Work task a: List every line of the listing below that contains the word "click".

Selected text:
Thursday, October 21, 2004

Job update for the day.

So, I had my screening interview with the recruiter from Google yesterday. And that went well, we just kind of BS'd for a few minutes. Then we set up a technical interview over the phone for today. I'm going to give a rundown of what today's interview was like, in case anyone cares.

First Question:
Write a function (in whatever language you want) to find the next prime number after a given number. I decided to do mine in C.
So, the function declaration was something like: int nextPrime(int num);
If you want to, you should write the function, and I'll tell you how you do. This question was actually pretty cool, because I learned quite a bit in it. My interviewer (Mark) was very familiar with C, and taught me a few thing. I came up with a decent solution, then we talked about it... and made it better.

Then we talked a little bit about the representation of doubles in memory, and, if they can misrepresent an int.

Second Question:
If I gave you K sorted arrays, each of size N, how would you put them into one big array, and what would the big-O of the procedure be?
The first solution I came up with was to use a minheap.
Then we talked about what if the arrays were so big, that only 2 of them could fit in memory at one time (there is 2N available in memory). My first solution worked for this, but would have been slow b/c of harddrive accesses. So, I came up with another solution that merged 2 of them together. then merge the next 2 together...
The big-O of both of the solutions was O(KN log K). But, the second was better, because it had less disk accesses.

Work task b: Set down the whole interview post above, word for word.

Data excerpts:
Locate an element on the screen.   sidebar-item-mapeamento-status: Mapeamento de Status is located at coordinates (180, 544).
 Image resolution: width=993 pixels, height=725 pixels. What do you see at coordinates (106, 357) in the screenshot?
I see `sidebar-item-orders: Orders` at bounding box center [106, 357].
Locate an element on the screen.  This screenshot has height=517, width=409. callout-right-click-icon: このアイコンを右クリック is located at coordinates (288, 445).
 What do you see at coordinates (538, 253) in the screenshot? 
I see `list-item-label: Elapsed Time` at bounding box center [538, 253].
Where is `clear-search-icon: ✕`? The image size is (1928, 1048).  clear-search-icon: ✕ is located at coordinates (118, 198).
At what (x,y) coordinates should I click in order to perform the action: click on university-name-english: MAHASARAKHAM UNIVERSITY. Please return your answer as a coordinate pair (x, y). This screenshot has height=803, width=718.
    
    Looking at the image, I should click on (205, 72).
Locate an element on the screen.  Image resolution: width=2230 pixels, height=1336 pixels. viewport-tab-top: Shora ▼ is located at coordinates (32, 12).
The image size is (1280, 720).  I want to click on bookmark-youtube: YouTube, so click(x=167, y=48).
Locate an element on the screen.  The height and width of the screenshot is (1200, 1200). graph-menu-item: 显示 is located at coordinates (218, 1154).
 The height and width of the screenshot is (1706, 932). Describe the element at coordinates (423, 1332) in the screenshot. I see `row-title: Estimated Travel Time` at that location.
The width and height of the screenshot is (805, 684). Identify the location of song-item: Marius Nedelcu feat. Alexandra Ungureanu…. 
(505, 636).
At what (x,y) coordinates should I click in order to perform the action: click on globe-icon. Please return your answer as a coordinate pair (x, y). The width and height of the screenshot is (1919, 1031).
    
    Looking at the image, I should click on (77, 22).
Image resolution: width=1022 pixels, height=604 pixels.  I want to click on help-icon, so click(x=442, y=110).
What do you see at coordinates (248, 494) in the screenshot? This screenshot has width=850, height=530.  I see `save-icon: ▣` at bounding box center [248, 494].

Answer space a:
Locate an element on the screen.  This screenshot has height=517, width=409. callout-right-click-icon: このアイコンを右クリック is located at coordinates (288, 445).
At what (x,y) coordinates should I click in order to perform the action: click on university-name-english: MAHASARAKHAM UNIVERSITY. Please return your answer as a coordinate pair (x, y). This screenshot has height=803, width=718.
    Looking at the image, I should click on (205, 72).
The image size is (1280, 720).  I want to click on bookmark-youtube: YouTube, so click(x=167, y=48).
At what (x,y) coordinates should I click in order to perform the action: click on globe-icon. Please return your answer as a coordinate pair (x, y). The width and height of the screenshot is (1919, 1031).
    Looking at the image, I should click on (77, 22).
Image resolution: width=1022 pixels, height=604 pixels.  I want to click on help-icon, so click(x=442, y=110).

Answer space b:
Thursday, October 21, 2004

Job update for the day.

So, I had my screening interview with the recruiter from Google yesterday. And that went well, we just kind of BS'd for a few minutes. Then we set up a technical interview over the phone for today. I'm going to give a rundown of what today's interview was like, in case anyone cares.

First Question:
Write a function (in whatever language you want) to find the next prime number after a given number. I decided to do mine in C.
So, the function declaration was something like: int nextPrime(int num);
If you want to, you should write the function, and I'll tell you how you do. This question was actually pretty cool, because I learned quite a bit in it. My interviewer (Mark) was very familiar with C, and taught me a few thing. I came up with a decent solution, then we talked about it... and made it better.

Then we talked a little bit about the representation of doubles in memory, and, if they can misrepresent an int.

Second Question:
If I gave you K sorted arrays, each of size N, how would you put them into one big array, and what would the big-O of the procedure be?
The first solution I came up with was to use a minheap.
Then we talked about what if the arrays were so big, that only 2 of them could fit in memory at one time (there is 2N available in memory). My first solution worked for this, but would have been slow b/c of harddrive accesses. So, I came up with another solution that merged 2 of them together. then merge the next 2 together...
The big-O of both of the solutions was O(KN log K). But, the second was better, because it had less disk accesses.